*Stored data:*
★ ★ ★ ★ ★
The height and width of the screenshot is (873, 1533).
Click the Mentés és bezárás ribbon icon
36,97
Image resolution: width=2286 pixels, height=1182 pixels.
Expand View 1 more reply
★ ★ ★ ★ ★
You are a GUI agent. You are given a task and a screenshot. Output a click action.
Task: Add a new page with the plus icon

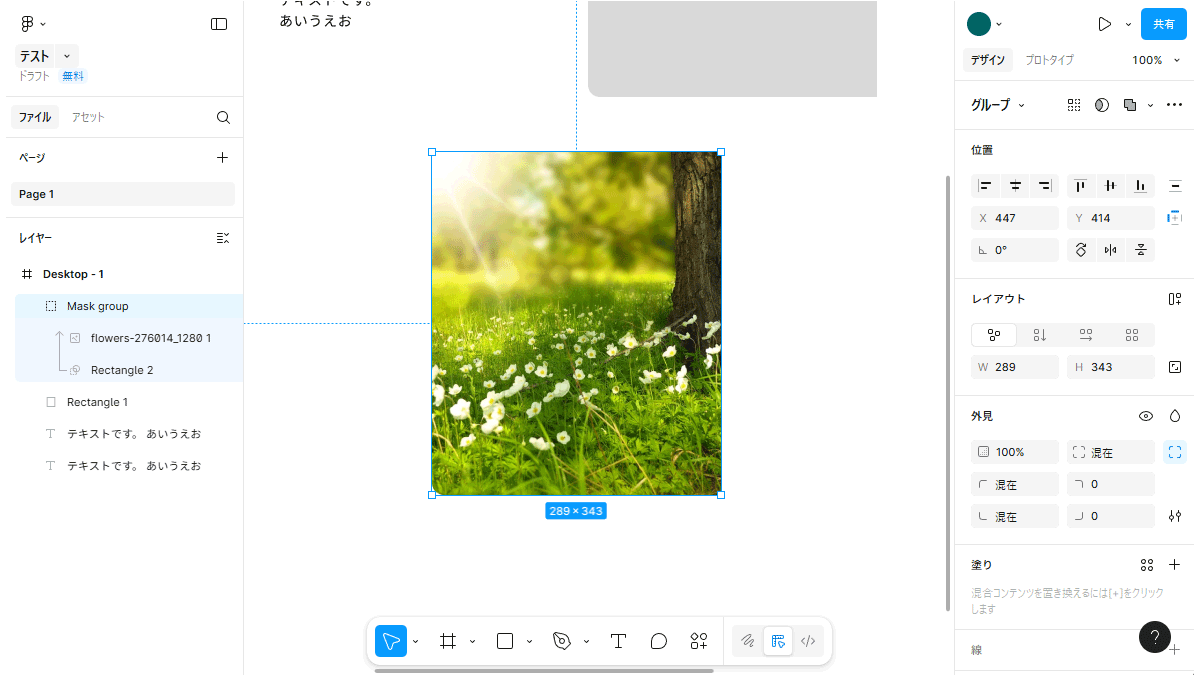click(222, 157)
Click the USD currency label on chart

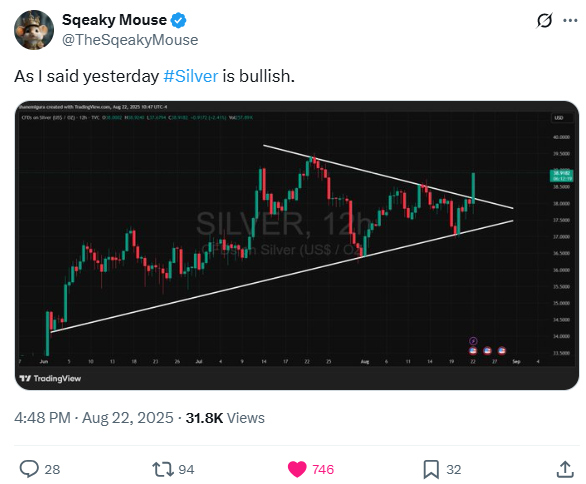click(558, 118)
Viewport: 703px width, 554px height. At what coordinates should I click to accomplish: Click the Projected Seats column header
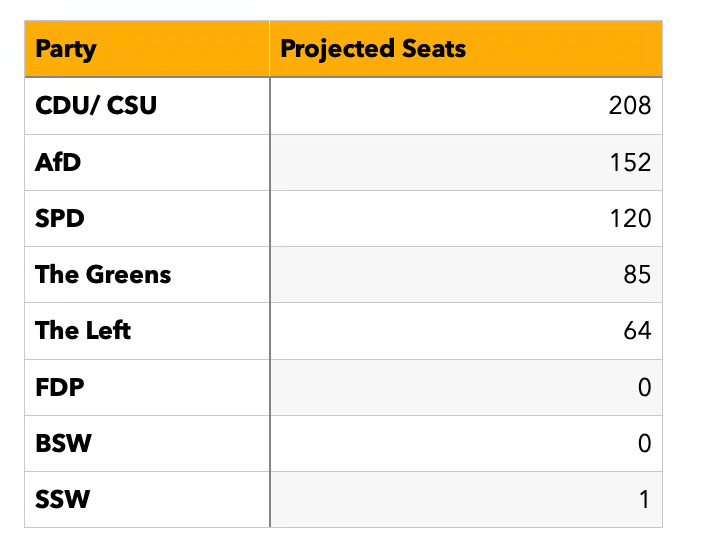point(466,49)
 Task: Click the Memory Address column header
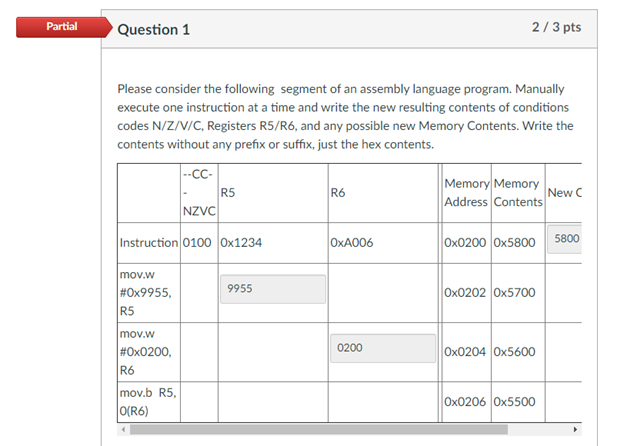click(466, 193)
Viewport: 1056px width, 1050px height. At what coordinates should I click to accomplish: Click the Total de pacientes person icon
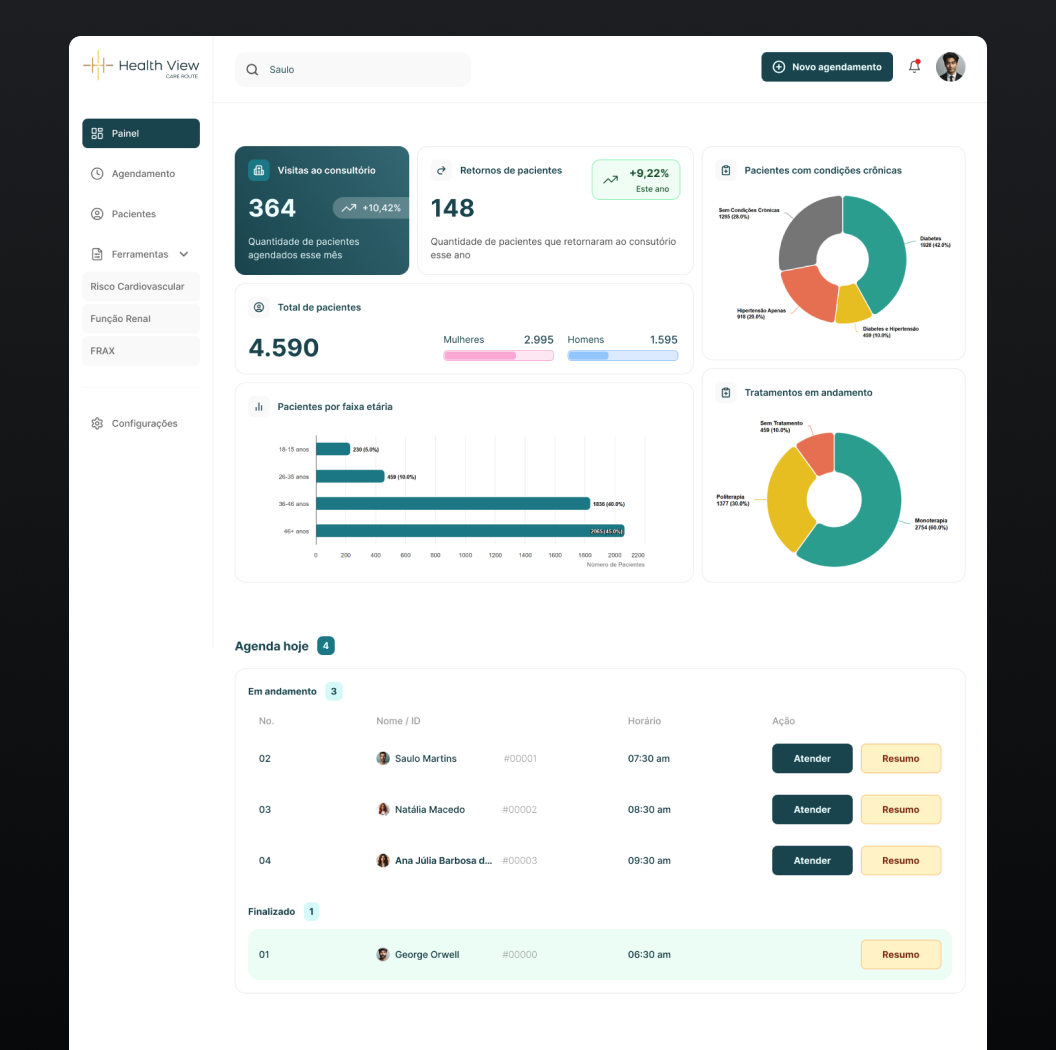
★ ★ ★ ★ ★
*WHAT YOU WILL DO:*
Above are the records; from them, give again exactly the lines from the one containing "The height and" through the one containing "Expand View 1 more reply", both included.

*SOLUTION TO THE EXERCISE:*
The height and width of the screenshot is (873, 1533).
Click the Mentés és bezárás ribbon icon
36,97
Image resolution: width=2286 pixels, height=1182 pixels.
Expand View 1 more reply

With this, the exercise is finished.